RECORDS PROVIDED:
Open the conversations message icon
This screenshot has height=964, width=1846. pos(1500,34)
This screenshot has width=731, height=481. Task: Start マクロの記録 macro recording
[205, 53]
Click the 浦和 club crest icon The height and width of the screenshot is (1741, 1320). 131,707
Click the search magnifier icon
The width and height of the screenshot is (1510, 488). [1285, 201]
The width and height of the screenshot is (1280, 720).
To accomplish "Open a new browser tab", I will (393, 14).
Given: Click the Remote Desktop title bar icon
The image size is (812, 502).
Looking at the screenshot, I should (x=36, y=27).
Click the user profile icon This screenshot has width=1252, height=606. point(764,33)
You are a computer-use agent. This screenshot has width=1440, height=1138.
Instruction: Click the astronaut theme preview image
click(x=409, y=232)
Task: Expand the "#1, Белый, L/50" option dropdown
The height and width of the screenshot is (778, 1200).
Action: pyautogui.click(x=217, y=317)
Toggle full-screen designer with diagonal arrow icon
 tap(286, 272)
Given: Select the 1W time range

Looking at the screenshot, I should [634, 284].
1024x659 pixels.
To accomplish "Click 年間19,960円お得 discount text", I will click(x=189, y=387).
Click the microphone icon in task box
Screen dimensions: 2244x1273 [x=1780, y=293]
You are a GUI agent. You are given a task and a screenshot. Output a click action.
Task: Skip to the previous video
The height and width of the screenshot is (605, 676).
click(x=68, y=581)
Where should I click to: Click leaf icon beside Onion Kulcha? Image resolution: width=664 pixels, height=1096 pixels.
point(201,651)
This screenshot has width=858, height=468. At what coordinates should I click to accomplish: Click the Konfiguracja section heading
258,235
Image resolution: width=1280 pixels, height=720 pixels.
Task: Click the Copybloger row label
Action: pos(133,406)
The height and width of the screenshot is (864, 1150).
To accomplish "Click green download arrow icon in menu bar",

DIRECTIONS:
What are the lines, exactly as written above, from the line with "The image size is (812, 502)." to the line with "Task: Expand the", both included? Output only those.

ANSWER FOR THE TASK:
The image size is (812, 502).
Looking at the screenshot, I should (x=36, y=27).
Click the user profile icon This screenshot has width=1252, height=606. point(764,33)
You are a computer-use agent. This screenshot has width=1440, height=1138.
Instruction: Click the astronaut theme preview image
click(x=409, y=232)
Task: Expand the "#1, Белый, L/50" option dropdown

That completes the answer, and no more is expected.